What are the grounds for divorce in Alabama?
According to Alabama divorce law, a divorce may be granted in Alabama for any of the following grounds:
- physical and incurable incapacitation at time of marriage
- voluntary abandonment for one year
- imprisonment for two years
- crime against nature
- drug or alcohol addiction
- complete incompatibility of temperament
- confinement to a mental hospital for five years with no hope of recovery
- irretrievable breakdown of the marriage
- if the wife was pregnant at the time of the marriage, unbeknownst to the husband
- physical abuse
- living separate and apart for two years without support.
In Alabama divorce law, the court declares the marriage contract broken; in an annulment, the court says that there never was a marriage. Annulment is much more difficult to prove — and is much rarer — than divorce. If you want to go this route, you will definitely need to speak to an attorney. Of course, if you want an annulment for religious reasons, you’ll need to consult with your priest, minister, or rabbi as well.
You’ll need to provide your divorce lawyer with the following documentation in order to proceed with your dissolution, as per Alabama divorce law.
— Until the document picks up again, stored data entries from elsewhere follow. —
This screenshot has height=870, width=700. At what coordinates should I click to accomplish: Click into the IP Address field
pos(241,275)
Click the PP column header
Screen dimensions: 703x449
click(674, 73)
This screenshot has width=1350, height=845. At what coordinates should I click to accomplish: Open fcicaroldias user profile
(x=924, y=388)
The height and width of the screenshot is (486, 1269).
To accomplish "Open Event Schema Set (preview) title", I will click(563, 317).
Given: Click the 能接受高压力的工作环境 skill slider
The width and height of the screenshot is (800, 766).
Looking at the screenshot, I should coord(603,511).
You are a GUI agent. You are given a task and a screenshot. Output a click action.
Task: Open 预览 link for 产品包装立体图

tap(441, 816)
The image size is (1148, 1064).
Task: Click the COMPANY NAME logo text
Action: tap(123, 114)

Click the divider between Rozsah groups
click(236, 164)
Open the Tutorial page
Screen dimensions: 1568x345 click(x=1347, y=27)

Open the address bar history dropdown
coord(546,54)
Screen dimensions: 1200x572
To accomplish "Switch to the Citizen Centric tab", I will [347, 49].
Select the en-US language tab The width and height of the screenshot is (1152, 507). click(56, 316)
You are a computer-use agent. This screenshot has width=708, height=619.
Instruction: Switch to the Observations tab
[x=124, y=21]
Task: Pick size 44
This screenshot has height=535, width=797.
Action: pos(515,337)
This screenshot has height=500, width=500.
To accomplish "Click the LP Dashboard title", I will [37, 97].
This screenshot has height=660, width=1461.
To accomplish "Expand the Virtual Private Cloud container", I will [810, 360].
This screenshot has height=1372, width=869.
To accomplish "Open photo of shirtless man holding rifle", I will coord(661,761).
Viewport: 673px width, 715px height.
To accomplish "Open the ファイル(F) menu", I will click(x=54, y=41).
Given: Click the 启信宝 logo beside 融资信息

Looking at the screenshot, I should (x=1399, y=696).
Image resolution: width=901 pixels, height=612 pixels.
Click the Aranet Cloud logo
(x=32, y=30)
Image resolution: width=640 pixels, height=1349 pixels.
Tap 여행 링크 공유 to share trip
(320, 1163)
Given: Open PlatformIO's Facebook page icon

Start gathering everything together as soon as possible so that you can find out what might be missing and submit any requests for duplicates.
- Full addresses and phone numbers of both parties.
- Full names, birth dates, and addresses of all children of the marriage, their school, and grade.
- Information about any prior marriage of either spouse, including a certified copy of the divorce decree.
- A copy of any domestic contracts (e.g. a prenuptial agreement).
- Information about any previous legal proceedings between the spouses or involving any of the children.
- Dates and particulars about any previous separations attempts at reconciliation, or marriage counseling.
- Your previous year’s income tax return, and any related data from the IRS.
- Information about your current income, e.g. a current payslip.
- A list of substantial assets and liabilities of both spouses.